▶ Description of the task
Go through the data and retrieve each line that includes the string "Rick".

::: Extracted data :::

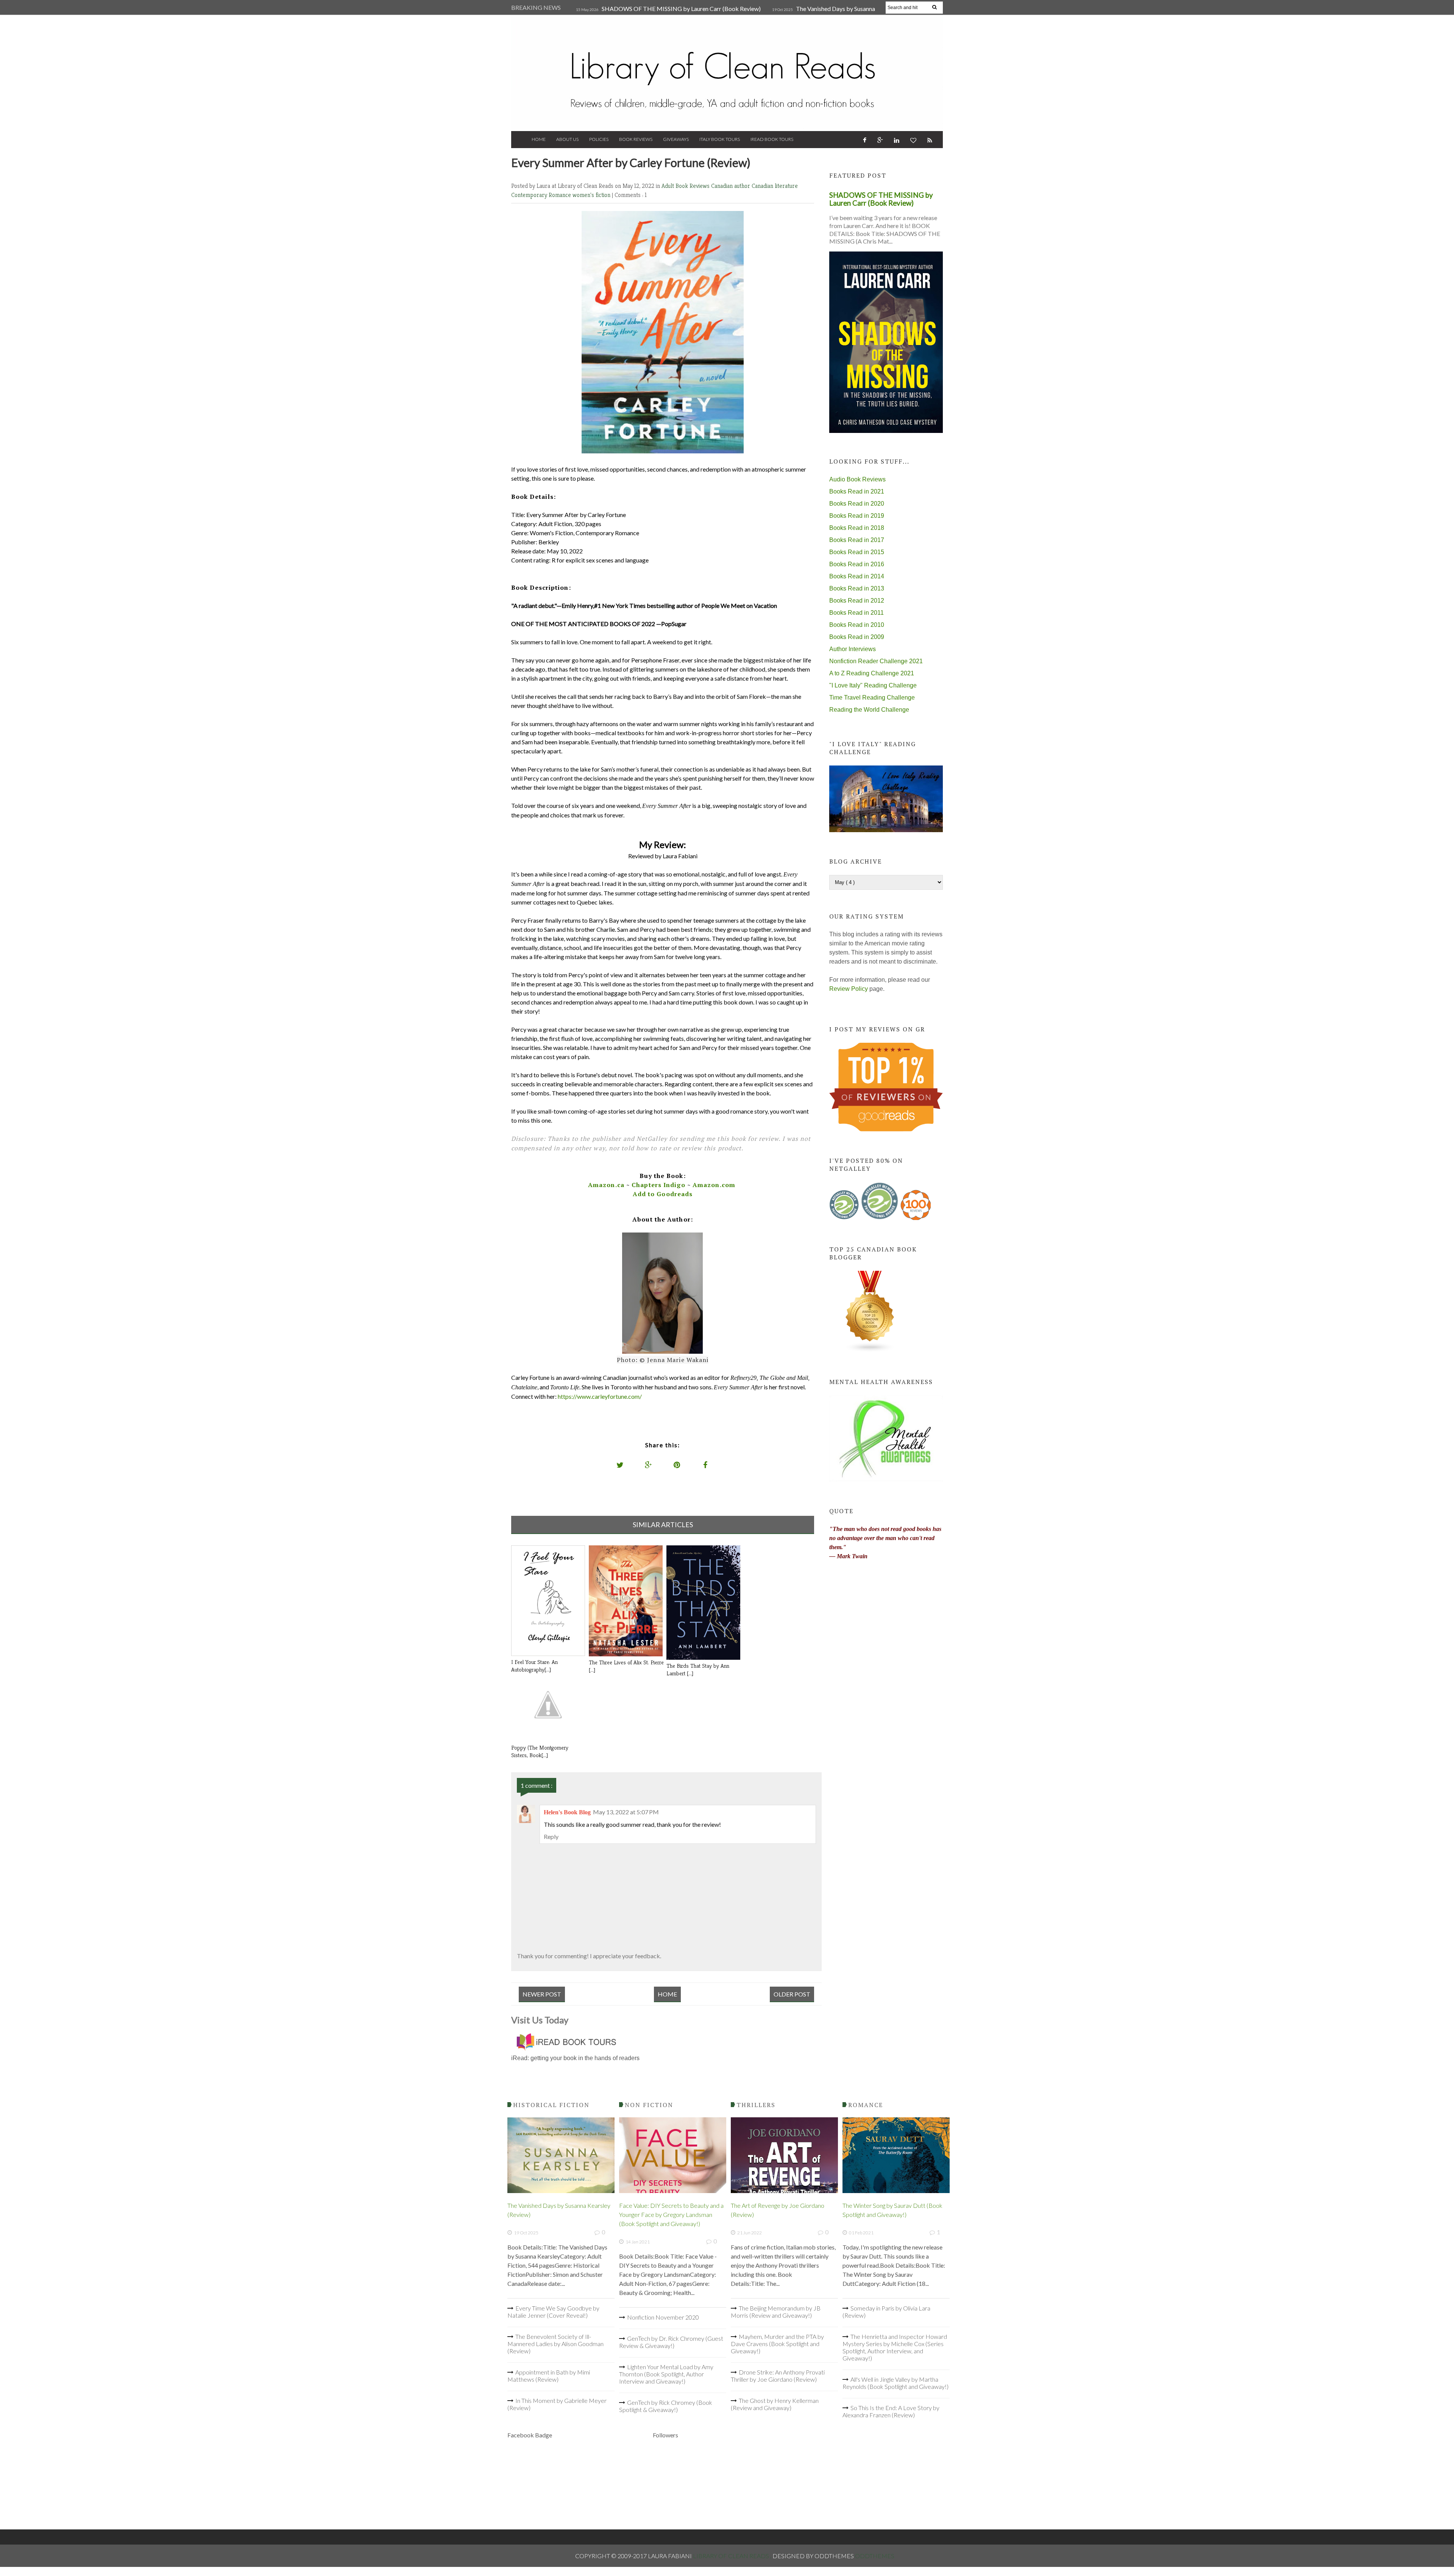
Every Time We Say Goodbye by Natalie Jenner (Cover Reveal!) (553, 2311)
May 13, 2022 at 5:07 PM (626, 1811)
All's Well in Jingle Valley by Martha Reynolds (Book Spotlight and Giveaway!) (895, 2383)
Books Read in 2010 (856, 625)
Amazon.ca (606, 1185)
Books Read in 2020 (856, 503)
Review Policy (848, 989)
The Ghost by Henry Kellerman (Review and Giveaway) (775, 2404)
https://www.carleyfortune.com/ (600, 1396)
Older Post (792, 1994)
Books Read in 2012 (856, 600)
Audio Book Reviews (857, 479)
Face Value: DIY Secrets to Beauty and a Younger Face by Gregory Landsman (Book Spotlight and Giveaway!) (671, 2214)
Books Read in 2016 (856, 564)
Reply (551, 1836)
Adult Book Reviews (686, 186)
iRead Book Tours (771, 139)
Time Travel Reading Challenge (872, 697)
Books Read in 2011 (856, 612)
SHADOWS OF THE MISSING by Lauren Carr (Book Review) (681, 8)
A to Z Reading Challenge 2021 (871, 673)
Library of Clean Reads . (732, 2555)
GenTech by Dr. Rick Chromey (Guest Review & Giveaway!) (671, 2342)
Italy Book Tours (719, 139)
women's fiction (592, 195)
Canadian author (731, 186)
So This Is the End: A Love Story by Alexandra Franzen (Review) (890, 2411)
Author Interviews (852, 649)
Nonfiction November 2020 (663, 2317)
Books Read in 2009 (856, 637)
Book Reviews (635, 139)
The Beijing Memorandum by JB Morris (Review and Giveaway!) (776, 2311)
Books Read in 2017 (856, 540)
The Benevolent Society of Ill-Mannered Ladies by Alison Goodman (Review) (555, 2343)
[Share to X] (620, 1464)
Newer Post (542, 1994)
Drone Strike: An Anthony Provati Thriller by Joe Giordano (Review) (778, 2375)
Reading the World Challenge (869, 709)
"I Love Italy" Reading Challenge (873, 685)
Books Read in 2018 (856, 528)
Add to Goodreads (663, 1194)
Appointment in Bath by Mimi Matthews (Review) (548, 2375)
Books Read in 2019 (856, 515)
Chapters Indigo (658, 1185)
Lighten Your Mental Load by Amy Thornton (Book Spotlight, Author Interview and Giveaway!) (666, 2374)
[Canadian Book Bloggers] (870, 1350)
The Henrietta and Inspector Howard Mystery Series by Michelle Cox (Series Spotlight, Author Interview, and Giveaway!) (894, 2347)
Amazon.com (714, 1185)
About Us (567, 139)
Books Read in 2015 (856, 552)
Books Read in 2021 (856, 491)
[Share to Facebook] (705, 1464)
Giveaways (676, 139)
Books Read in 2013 (856, 588)
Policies (598, 139)
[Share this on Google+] (648, 1464)
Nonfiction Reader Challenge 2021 (876, 661)
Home (539, 139)
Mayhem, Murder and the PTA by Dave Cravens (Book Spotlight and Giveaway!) (777, 2343)
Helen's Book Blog (567, 1812)
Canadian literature (775, 186)
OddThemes (874, 2555)
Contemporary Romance (542, 195)
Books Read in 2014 (856, 576)
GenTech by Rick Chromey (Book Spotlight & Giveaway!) (665, 2406)
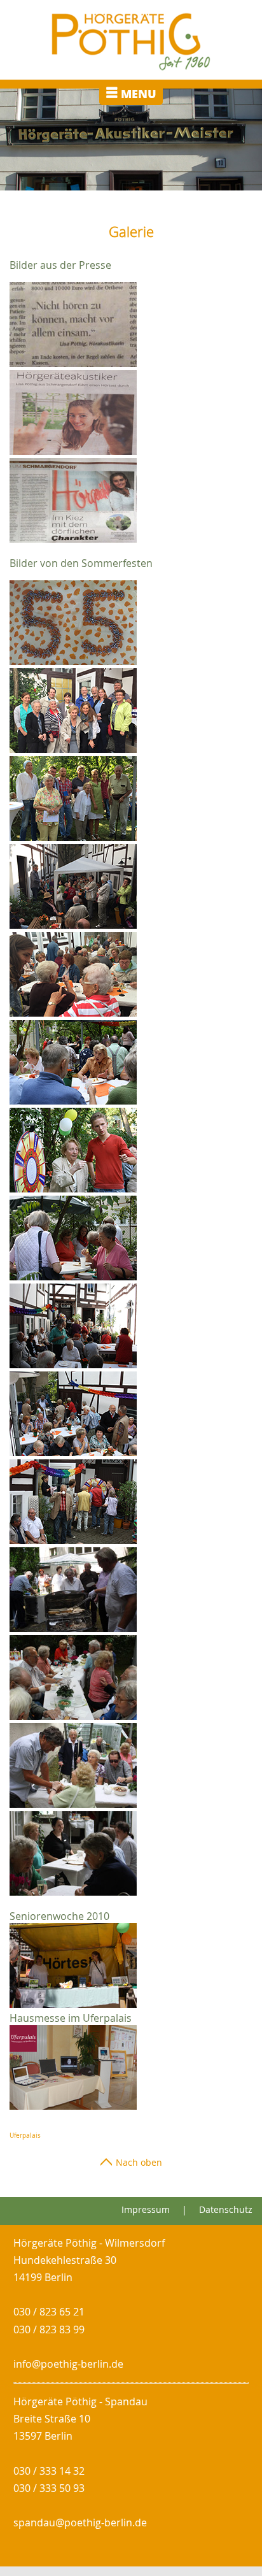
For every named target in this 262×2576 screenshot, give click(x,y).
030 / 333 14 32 (49, 2471)
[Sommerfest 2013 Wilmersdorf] (73, 1189)
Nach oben (137, 2162)
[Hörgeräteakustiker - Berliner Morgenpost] (73, 451)
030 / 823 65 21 (49, 2312)
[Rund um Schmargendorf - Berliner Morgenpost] (73, 539)
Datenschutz (225, 2209)
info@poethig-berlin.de (68, 2364)
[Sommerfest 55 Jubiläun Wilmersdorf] (73, 661)
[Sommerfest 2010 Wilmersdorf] (73, 1716)
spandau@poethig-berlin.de (80, 2522)
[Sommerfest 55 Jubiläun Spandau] (73, 925)
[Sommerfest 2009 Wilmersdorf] (73, 1628)
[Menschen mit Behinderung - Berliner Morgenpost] (73, 363)
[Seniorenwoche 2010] (76, 2004)
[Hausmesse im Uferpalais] (73, 2106)
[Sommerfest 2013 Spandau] (73, 1013)
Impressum (145, 2209)
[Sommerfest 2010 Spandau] (73, 1892)
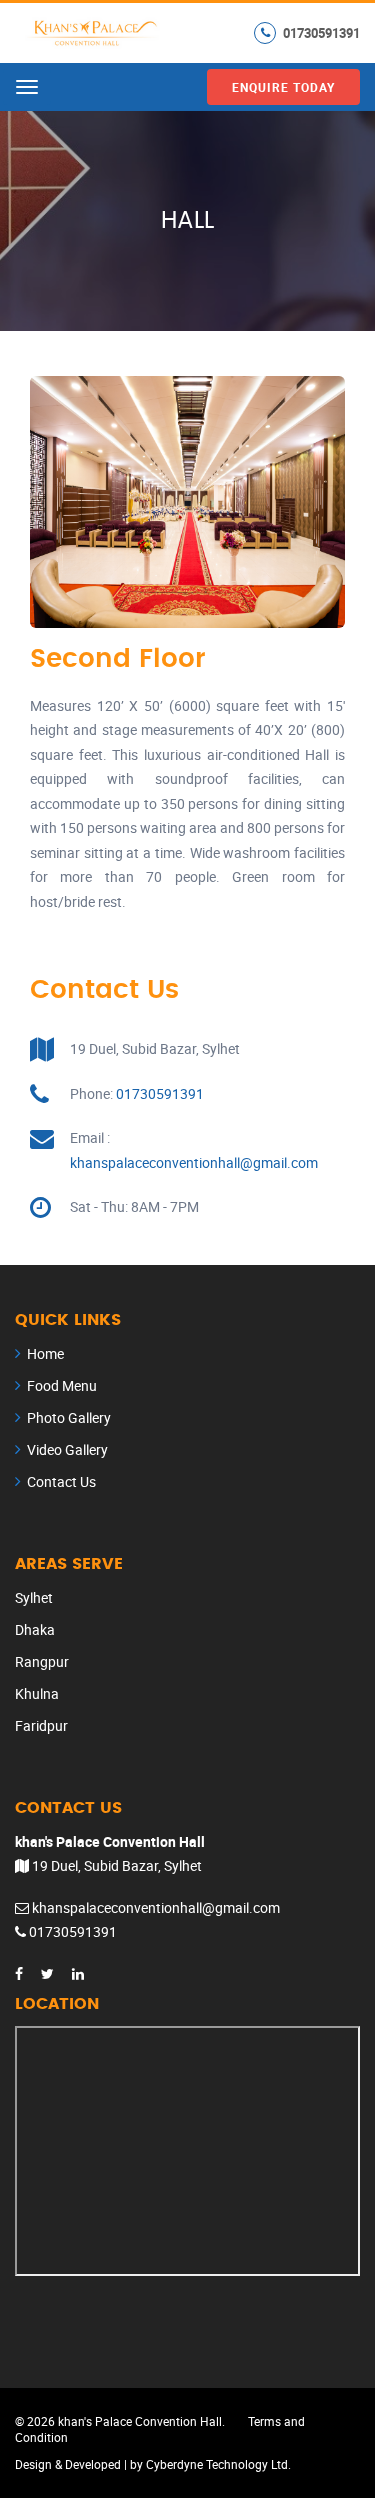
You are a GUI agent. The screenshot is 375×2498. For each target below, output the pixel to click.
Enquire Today (283, 87)
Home (45, 1353)
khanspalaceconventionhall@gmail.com (194, 1162)
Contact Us (61, 1481)
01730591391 (321, 32)
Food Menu (62, 1385)
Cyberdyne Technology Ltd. (218, 2464)
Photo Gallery (69, 1417)
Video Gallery (67, 1449)
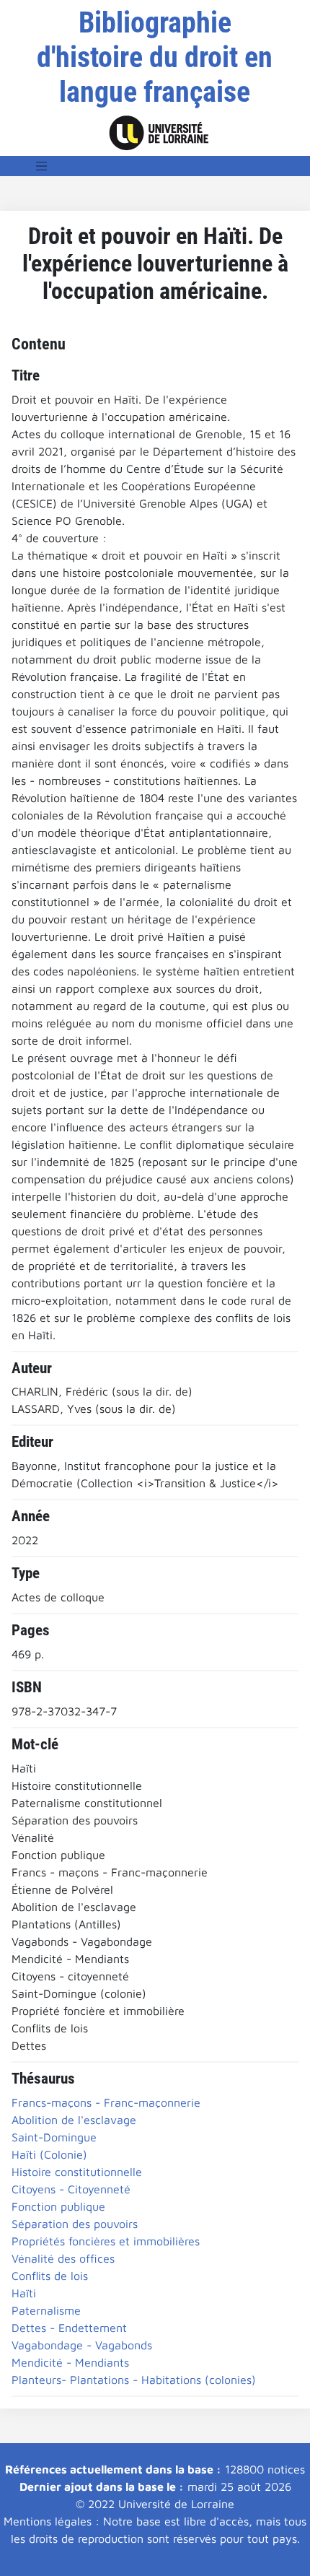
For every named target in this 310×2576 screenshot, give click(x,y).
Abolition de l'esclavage (74, 2119)
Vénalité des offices (63, 2258)
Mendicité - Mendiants (70, 2362)
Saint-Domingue (54, 2137)
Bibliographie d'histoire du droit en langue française (155, 57)
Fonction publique (58, 2206)
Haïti (24, 2292)
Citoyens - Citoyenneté (71, 2189)
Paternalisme (46, 2310)
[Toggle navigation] (42, 166)
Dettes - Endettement (69, 2327)
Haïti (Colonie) (49, 2154)
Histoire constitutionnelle (77, 2171)
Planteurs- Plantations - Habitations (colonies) (134, 2379)
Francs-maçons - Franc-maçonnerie (106, 2102)
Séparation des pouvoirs (75, 2223)
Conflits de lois (50, 2275)
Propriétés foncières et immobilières (106, 2241)
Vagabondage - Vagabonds (82, 2344)
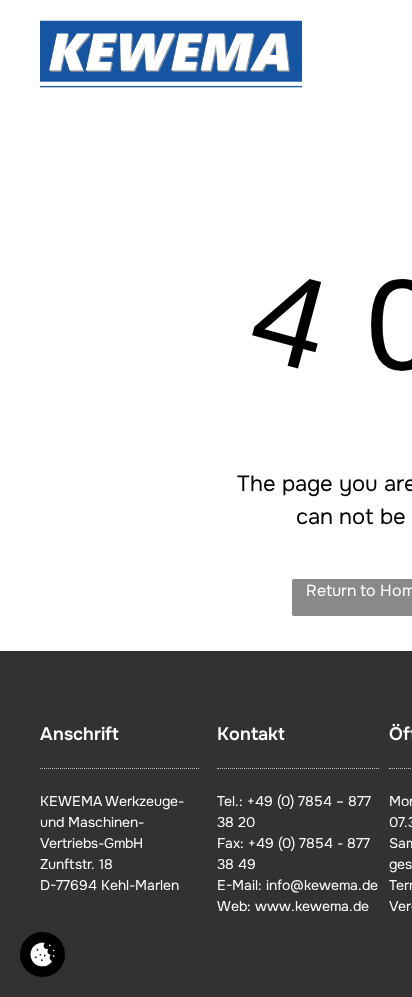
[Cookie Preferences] (42, 954)
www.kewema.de (312, 906)
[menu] (382, 41)
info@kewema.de (322, 885)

:::

▶ Worked solution
GenTech by Dr. Rick Chromey (Guest Review & Giveaway!) (671, 2342)
GenTech by Rick Chromey (Book Spotlight & Giveaway!) (665, 2406)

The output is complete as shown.